Da standen wir nun und wollten auf Herrn Bertls Rückkehr warten. Polizist 1 hatte inzwischen Verstärkung von Polizist 2 bekommen und die beiden versuchten uns nun gemeinsam (immer nervöser und lauter werdend) davon zu überzeugen, daß wir vor der Türe warten müßten. Wir könnten uns dann mit dem Pressesprecher der Wuppertaler Polizei unterhalten, der bereits hierher unterwegs sei. Wir wollten ja keinen Ärger und gingen deshalb, zwar etwas murrend, tatsächlich brav vor die Türe und standen nun in so etwas wie einem Vorflur des Polizeipräsidiums. Ich habe wirklich gedacht, daß das in Ordnung sein müßte, wenn wir hier warteten; Fenster und Türen waren geschlossen und so konnte sich weder die emsig arbeitende Polizei durch uns gestört fühlen, noch gab es hier irgend etwas, das wir hätten kaputt machen können. Doch Polizist 1 und Polizist 2 sahen das offenbar anders. Wutschnaubend kamen sie in den Vorflur und befahlen uns lautstark, sofort die Räumlichkeiten zu verlassen. Das löste natürlich zwischen uns und den Polizisten eine heftige Diskussion aus, denn wir verstanden wirklich nicht, wen oder was wir mit unserem stillen Aufenthalt im Vorflur stören könnten.
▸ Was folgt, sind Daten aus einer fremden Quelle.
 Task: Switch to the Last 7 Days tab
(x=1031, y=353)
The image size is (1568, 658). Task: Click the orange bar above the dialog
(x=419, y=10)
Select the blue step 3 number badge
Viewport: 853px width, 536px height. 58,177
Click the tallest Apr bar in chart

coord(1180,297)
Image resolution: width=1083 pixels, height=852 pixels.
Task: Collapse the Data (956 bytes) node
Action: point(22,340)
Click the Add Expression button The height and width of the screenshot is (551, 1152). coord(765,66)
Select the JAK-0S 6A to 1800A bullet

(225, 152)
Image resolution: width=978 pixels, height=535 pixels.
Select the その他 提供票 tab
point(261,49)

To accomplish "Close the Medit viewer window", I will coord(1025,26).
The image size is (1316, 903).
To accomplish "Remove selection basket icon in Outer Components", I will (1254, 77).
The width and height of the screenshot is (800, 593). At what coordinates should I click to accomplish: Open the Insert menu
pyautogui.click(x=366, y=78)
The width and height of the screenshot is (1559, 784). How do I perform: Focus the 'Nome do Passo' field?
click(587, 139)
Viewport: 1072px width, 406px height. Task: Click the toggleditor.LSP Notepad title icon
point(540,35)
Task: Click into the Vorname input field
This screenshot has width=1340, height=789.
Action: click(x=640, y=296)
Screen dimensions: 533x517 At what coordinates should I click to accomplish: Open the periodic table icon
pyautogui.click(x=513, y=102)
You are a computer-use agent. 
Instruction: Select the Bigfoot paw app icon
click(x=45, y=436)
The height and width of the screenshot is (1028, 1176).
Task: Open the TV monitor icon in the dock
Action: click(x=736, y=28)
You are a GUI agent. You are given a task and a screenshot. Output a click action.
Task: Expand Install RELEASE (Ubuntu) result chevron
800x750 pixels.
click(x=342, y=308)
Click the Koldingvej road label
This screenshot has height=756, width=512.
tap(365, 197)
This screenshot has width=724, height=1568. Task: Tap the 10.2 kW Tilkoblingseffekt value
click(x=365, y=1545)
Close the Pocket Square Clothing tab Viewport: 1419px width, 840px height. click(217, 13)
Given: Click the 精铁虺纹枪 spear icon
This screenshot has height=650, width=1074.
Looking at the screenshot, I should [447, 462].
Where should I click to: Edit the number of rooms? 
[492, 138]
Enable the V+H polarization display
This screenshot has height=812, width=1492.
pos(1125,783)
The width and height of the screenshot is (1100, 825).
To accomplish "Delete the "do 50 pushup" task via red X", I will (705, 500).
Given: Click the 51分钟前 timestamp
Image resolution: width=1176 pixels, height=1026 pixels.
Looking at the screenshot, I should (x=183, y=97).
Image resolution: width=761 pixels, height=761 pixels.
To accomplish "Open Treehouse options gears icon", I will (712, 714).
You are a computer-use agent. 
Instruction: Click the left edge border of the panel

Polizist 2 wurde immer wütender und rief mit derbem Ton immer wieder: „Jetzt ist Sense!“ Irgendwer von uns fragte dann, ob sie uns denn hier genauso hinausprügeln würden, wie die Gäste im Haus der Richard-Wagner-Straße und die Antwort von Polizist 2: „Im Notfall mache ich von meinem Hausrecht Gebrauch.“ Es ging noch ein Weile so hin und her, aber bevor eine weitere Katastrophe ausgelöst werden konnte, verließen wir natürlich das Gebäude.

Ein paar Sekunden später stand Herr Bertl wieder vor uns und berichtete von seiner Unterredung mit Herrn Christ: Die noch fünf Inhaftierten würden bis zum nächsten Morgen im Präsidium bleiben, einige sollten Anzeigen wegen ‘Widerstand gegen die Staatsgewalt’ bekommen, und die Kamera und der Film seien als Beweismaterial beschlagnahmt worden. Das waren nicht viele Informationen, aber wenigstens etwas.

Es war inzwischen schon ca. 1.30 Uhr, und wir überlegten einen Moment lang, ob wir noch auf den angekündigten Pressesprecher der Polizei warten sollten. Wir hatten jedoch den Verdacht, daß es bis zu seinem Auftauchen noch recht lange dauern könnte. Frustriert und wütend über die grenzenlose Überheblichkeit und Ignoranz der diensthabenden Beamten verließen wir deshalb die graue Festung des Staatsschutzes und machten uns eilig davon.